By Col. Raymond Lacey, USAG Fort Sill commanderMay 28, 2010
Fort Rucker, Ala.' Dayton, Ohio' Did you know it was Fort Sill, Okla.'
Henry Post Army Airfield at Fort Sill is named in memory of Lt. Henry B. Post, a pioneer military aviator, who was killed in an airplane accident near San Diego, Calif., in 1914 while attempting to set an altitude record.
In 1915, the first air unit in the U.S. military service, the 1st Aero Squadron, commanded by Capt. (later Maj. Gen.) Benjamin D. Foulois, was stationed at Fort Sill for experiments in the aerial observation of artillery fire.
Fort Sill was the first tactical station for this unit. While here, the squadron made the first aerial mosaic, or aerial photograph, using a Brock automatic camera.
The first squadron cross-country flight of the Air Service began at Fort Sill when six Curtiss "Jennies" of the 1st Aero Squadron flew from Fort Sill to Fort Sam Houston, Texas, a distance of 439 miles.
On March 15, 1916, while still assigned to Fort Sill, this squadron became the first U.S. air unit to go combat ready in the field when it began operations with Gen. Blackjack Pershing's expedition into Mexico.
The school for aerial observers, flying balloons and fixed-wing craft, was established at Henry Post Field in 1918. By 1922, it was estimated that more miles were flown at Fort Sill than at any other field in the United States. During the next two decades, many squadrons, equipped with a variety of aircraft, were based and trained here. In 1942, Air Corps facilities at Post Field were turned over to Army Aviation.
Birth of Army air
On June 6, 1942, as a result of the "Class Before One" experiment, the War Department established Army Aviation at Fort Sill. The Department of Air Training, directed by Lt. Col. (later Brig. Gen.) William W. Ford, received 19 students for Class One Aug. 1, 1942.
On Nov. 9, 1942, Army Aviation entered combat when an L-4 flew from the USS Ranger during the invasion of North Africa. Army Aviation was so successful in World War II, that in August 1945 it was made organic to all combat branches of the Army.
Until 1946, when the first concrete runway was poured, students landed on the grass near the hangars.
The increased demand of Army Aviation by all arms and services so rapidly increased the volume of training that on June 6, 1953, the Department of Air Training was deactivated and the U.S. Army Aviation School was established at Fort Sill.

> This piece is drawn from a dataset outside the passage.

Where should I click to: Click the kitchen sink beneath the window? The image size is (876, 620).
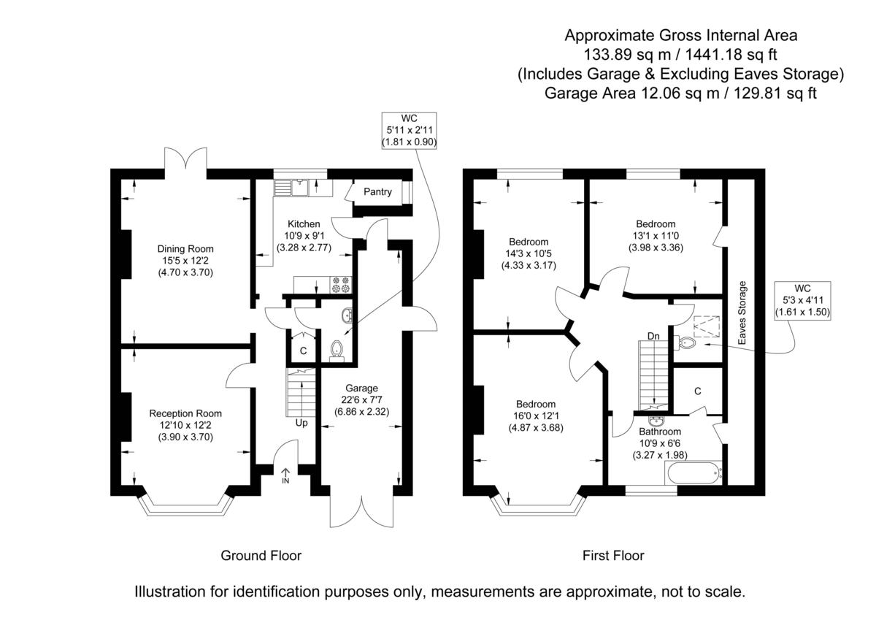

The continued growth and worldwide support by Army Aviation caused it to outgrow its birthplace and in August 1954, the Army Aviation School moved to Fort Rucker, Ala.
Army Aviation has a new home, but Fort Sill has never wavered in its support. In the intervening years, Fort Sill has been the home of many Army Aviation units, particularly, those of medium and heavy lift capability and has made many contributions to Army Aviation's expansion from the "Grasshopper" to the Airmobile Division.
The Airfield Operations Division at Fort Sill is an organization that works to support today's units and Soldiers. Henry Post Army Airfield has the proven capability of deploying Fort Sill's combat assets using C-17 Globemaster III and C-130 Hercules aircraft. In the past five years, airfield operations has supported the mobilizing of three National Guard combat aviation brigades and numerous medical, medium and heavy lift helicopter and fixed wing battalions.
The Airfield Operations Division works diligently to provide excellent customer service and superior aviation support. They also provide important airfield facilities and services for joint training with other services and allies.
Military units and commanders may request eight- to 90-passenger operational support aircraft to support their unit's missions and training at no cost by submitting requests for MILAIR to the airfield operation officer in Building 4907 on Post Road or by calling 442-6160. ]
The Airfield Operations Division coordinates all airfield operations and infrastructure maintenance activities to support a safe operating environment. Furthermore, they ensure statutory and regulatory compliance with Army, Installation Management Command and Federal Aviation Administration regulations and they coordinate with the Army Aeronautical Services Agency and Army Air Traffic Control Activity. They also provide flight management services to aircrews.